When the topic originally came up in October, I worried that the borough would pass this opportunity by. It seemed at the time that some members of council thought funding the study would put them on the hook if the project went forward and failed. Thankfully, that silly notion has mostly gone by the wayside.
Hanover Borough Council President John Gerken said the borough’s involvement is minimal and that concerns about funding for a center and who would own it are premature.
“This (the study) has nothing to do with ownership. This is just seeing if it’s feasible,” he said.
Gerken said the borough has to do what it can to help the downtown and that a heritage and conference center would be a good addition.
“People are going to go to other places (downtown) and spend money,” he said. “This is going to encourage business downtown.”
Unfortunately, not everyone got the memo. Councilman Sonny Eline is so upset about this proposal, he said he might make a motion to rescind hikes in garbage, sewer and water rates if council approves the funding.
If you just said “Huh?” you are not alone.

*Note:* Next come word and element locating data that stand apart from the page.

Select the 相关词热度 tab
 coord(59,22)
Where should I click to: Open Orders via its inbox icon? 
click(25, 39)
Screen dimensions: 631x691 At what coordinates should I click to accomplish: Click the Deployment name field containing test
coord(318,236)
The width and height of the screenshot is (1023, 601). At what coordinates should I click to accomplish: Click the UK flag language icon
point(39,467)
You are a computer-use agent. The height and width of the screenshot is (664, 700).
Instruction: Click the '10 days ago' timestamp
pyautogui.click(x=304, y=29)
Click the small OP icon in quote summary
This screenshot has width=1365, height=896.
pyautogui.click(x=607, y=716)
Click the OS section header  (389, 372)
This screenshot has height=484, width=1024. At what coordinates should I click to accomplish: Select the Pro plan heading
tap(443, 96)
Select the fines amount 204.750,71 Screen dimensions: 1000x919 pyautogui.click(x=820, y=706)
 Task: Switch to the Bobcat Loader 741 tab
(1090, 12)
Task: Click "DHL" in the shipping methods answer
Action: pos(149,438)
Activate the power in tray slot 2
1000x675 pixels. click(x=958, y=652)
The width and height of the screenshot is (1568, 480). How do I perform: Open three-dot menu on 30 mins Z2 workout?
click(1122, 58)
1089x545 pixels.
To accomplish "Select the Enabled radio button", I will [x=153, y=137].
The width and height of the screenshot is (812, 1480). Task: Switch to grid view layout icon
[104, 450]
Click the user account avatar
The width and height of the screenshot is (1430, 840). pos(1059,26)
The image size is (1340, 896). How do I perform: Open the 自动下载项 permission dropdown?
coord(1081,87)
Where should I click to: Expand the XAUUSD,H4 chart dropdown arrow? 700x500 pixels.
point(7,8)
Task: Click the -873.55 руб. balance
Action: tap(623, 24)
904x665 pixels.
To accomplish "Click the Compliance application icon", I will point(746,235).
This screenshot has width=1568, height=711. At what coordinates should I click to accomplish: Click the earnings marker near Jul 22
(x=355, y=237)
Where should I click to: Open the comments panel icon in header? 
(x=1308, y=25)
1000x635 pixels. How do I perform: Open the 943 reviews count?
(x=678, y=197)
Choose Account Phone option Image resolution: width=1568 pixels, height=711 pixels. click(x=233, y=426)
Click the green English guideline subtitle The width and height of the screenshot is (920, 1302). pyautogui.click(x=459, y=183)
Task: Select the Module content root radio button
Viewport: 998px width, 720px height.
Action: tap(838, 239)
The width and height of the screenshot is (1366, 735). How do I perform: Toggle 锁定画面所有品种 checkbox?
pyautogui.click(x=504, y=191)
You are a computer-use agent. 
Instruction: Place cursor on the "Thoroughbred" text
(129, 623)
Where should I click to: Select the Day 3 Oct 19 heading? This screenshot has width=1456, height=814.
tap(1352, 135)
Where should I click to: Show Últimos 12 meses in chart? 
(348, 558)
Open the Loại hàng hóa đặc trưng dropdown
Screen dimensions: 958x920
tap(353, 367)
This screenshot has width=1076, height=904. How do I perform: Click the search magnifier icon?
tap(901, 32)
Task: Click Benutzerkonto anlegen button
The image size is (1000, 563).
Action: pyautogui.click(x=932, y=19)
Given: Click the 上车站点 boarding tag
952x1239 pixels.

Beyond the “I’ll take my ball and go home if you don’t do what I want” notion behind that idea, I don’t see the point. Is it to take money away from the budget so that the borough can’t afford this? Would he harm the public works budget just to prove a point?
He says he wants downtown revitalization without taxpayer expense, but that’s impossible. The re-development of downtown will require lots of public investment – police, fire, roads, utilities. The borough paying some of the investigation into whether this project is worth the time, effort and money makes complete sense.
I don’t know, but it just seems petty to say you want Hanover to move forward and then try to block an attempt to move Hanover forward because it wasn’t your idea. I’m sure the secret is hidden within a private Facebook group somewhere.
Anyways, that snark aside, it’s a real positive step for council to lend a hand in this effort. With several key buildings vacant downtown and active interest in the form of Roland, the time is right. Seven grand is a drop in the bucket, as councilman Henry McLin states, if even a small amount of business comes out of the study.